Jacob aujourd'hui. Photo : Sarah Buthmann

Ce serait un euphémisme de vous dire que ce fut une étape décisive de ma vie. Avant, la plupart des gens me voyaient comme un dépotoir humain. En me remettant sur pied, j'ai enfin eu l'impression que les gens qui m'avaient vu au plus bas me respectaient. Ceci dit, je ne leur parle plus – je me suis fait de nouveaux amis, qui boivent et consomment de la drogue avec bien plus de modération. Je sais que je peux sortir avec eux sans ressentir l'envie de boire. Et honnêtement, je m'amuse autant qu'avant, et je suis souvent le plus enthousiaste du groupe. Mais il m'a fallu beaucoup de temps avant d'en arriver là. Un ami proche est aussi devenu sobre, et il m'a énormément aidé à recouvrer l'envie de faire la fête.

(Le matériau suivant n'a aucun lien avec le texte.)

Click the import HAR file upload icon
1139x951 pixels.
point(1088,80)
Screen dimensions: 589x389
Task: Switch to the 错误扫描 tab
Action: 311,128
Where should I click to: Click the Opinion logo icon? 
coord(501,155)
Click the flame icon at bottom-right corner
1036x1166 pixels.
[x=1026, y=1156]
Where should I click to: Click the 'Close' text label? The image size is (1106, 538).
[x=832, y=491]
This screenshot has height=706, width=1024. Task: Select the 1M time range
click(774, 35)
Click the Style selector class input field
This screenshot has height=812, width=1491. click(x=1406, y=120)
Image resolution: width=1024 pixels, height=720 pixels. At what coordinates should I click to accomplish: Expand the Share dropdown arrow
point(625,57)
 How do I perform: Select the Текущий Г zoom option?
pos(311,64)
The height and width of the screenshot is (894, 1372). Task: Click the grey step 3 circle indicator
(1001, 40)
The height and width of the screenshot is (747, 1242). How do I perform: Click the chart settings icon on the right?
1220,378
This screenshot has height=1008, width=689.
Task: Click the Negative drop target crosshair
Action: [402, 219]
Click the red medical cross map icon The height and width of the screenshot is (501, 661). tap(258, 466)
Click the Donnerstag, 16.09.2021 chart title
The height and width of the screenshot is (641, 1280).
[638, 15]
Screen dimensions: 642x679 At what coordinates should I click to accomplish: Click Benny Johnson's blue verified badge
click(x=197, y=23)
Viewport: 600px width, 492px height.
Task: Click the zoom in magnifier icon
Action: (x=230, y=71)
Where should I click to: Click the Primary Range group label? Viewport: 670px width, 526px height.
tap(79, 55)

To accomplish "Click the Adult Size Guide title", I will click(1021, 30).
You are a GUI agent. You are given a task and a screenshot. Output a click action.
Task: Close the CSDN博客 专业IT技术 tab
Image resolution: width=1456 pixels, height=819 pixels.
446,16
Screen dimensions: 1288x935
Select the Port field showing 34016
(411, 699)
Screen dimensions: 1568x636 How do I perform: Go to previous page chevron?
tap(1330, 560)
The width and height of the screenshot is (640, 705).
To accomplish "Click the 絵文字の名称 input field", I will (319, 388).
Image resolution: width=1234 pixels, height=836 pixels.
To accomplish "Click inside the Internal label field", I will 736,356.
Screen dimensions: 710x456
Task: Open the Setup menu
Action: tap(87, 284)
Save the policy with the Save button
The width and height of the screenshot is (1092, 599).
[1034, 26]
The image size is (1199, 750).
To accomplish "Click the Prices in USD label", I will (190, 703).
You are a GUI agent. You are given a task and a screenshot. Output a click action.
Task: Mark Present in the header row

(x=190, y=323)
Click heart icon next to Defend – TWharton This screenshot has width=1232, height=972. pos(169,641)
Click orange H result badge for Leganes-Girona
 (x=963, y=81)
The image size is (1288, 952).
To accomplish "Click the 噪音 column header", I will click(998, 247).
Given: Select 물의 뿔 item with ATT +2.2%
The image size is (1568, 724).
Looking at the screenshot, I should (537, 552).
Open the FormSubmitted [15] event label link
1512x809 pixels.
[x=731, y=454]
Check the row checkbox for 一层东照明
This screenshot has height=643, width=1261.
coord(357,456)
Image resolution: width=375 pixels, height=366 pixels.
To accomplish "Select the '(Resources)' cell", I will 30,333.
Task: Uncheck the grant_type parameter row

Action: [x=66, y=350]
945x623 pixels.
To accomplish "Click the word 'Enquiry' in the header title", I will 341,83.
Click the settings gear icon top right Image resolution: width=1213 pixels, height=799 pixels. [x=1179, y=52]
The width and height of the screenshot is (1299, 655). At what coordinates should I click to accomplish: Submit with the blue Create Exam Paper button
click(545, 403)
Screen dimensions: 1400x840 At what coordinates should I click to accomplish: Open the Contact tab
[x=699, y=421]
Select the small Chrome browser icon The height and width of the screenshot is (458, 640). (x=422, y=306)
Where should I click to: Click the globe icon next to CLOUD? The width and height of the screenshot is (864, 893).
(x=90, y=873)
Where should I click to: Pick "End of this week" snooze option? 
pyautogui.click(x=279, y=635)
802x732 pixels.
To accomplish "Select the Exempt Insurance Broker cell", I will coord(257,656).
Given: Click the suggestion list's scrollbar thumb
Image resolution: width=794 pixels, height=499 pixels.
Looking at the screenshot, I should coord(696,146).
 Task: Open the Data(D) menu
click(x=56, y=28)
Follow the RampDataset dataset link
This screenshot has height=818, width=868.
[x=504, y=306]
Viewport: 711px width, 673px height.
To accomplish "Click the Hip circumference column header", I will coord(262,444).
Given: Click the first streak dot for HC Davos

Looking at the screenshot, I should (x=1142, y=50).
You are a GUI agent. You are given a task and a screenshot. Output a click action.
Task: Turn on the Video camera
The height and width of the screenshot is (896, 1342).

L'alcool et ses effets ne me manquent plus. Je me sens mieux d'un point de vue spirituel, physique et social. Aujourd'hui, je suis plus lucide que jamais. Un jour, après avoir enfanté deux-trois gosses et m'être fait pousser une barbe relativement longue, je fumerai sans doute un joint en secret, dans ma cabane à outils. Mais je suis quasiment certain que je ne boirai plus jamais une goutte d'alcool.

Jakob Engberg Petersen vient d'ouvrir sa propre boutique de typographie, Copenhagen Signs.